Related Work & Insights¶
- Compared to STM-based methods such as XMem/XMem++, GDKVM does not require fully annotated reference frames and is computationally more efficient.
- The GDR design is inspired by the delta rule in linear RNNs such as DeltaNet, but extends it with data-dependent dual-gating control.
- KPFF compensates for the spatial reasoning limitations of linear models by integrating local features from xLSTM-style designs with pixel-level information.
- The proposed methodology is generalizable: the combination of linear key-value association and gated memory management is applicable to any medical video analysis task requiring real-time processing of long sequences.
Rating¶
- Novelty: ⭐⭐⭐⭐ The combination of the gated delta rule and linear key-value association is novel in the context of medical video segmentation.

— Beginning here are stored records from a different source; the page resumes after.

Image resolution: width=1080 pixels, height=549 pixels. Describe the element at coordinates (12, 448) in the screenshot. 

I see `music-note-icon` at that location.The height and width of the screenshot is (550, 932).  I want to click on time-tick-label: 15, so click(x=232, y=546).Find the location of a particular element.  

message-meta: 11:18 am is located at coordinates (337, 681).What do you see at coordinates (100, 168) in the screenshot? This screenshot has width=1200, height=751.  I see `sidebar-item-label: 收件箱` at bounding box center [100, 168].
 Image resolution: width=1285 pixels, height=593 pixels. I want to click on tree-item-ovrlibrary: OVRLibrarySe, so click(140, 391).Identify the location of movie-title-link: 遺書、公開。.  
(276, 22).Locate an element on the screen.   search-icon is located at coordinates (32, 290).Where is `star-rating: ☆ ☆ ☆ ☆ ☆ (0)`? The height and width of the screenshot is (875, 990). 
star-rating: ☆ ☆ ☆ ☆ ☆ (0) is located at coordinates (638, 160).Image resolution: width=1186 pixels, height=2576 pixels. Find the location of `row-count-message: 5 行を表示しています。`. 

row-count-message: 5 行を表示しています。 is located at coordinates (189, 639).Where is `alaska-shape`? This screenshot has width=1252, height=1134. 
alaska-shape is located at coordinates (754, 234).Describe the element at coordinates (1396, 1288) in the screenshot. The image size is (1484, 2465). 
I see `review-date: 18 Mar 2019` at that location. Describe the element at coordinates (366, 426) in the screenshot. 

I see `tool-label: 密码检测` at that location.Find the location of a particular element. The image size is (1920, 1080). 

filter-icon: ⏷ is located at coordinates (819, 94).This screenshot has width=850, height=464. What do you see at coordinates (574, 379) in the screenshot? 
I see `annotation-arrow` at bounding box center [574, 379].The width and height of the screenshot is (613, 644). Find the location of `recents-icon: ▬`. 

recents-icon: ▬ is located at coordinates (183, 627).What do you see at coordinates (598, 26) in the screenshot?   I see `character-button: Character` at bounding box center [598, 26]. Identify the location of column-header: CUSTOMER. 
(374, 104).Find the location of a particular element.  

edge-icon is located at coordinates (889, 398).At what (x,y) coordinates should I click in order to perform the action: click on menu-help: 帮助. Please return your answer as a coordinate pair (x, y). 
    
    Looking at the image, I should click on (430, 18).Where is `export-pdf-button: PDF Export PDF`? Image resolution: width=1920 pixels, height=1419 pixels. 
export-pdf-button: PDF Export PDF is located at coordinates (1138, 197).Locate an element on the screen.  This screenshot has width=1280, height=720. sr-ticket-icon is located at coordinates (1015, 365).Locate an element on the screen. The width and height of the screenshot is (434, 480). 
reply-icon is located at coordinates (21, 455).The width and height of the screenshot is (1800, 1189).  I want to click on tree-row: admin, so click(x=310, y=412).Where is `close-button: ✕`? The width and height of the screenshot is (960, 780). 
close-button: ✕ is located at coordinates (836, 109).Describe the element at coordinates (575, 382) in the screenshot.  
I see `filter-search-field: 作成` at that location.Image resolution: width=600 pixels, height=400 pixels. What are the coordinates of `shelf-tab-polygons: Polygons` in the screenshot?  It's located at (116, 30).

- Experimental Thoroughness: ⭐⭐⭐⭐ Two datasets, clinical metrics, detailed ablations, and visualization analyses are provided.
- Writing Quality: ⭐⭐⭐⭐ The method derivation is clear, with a natural progression from softmax attention to its linear approximation.
- Value: ⭐⭐⭐⭐ Real-time, high-accuracy ultrasound segmentation has direct clinical application value.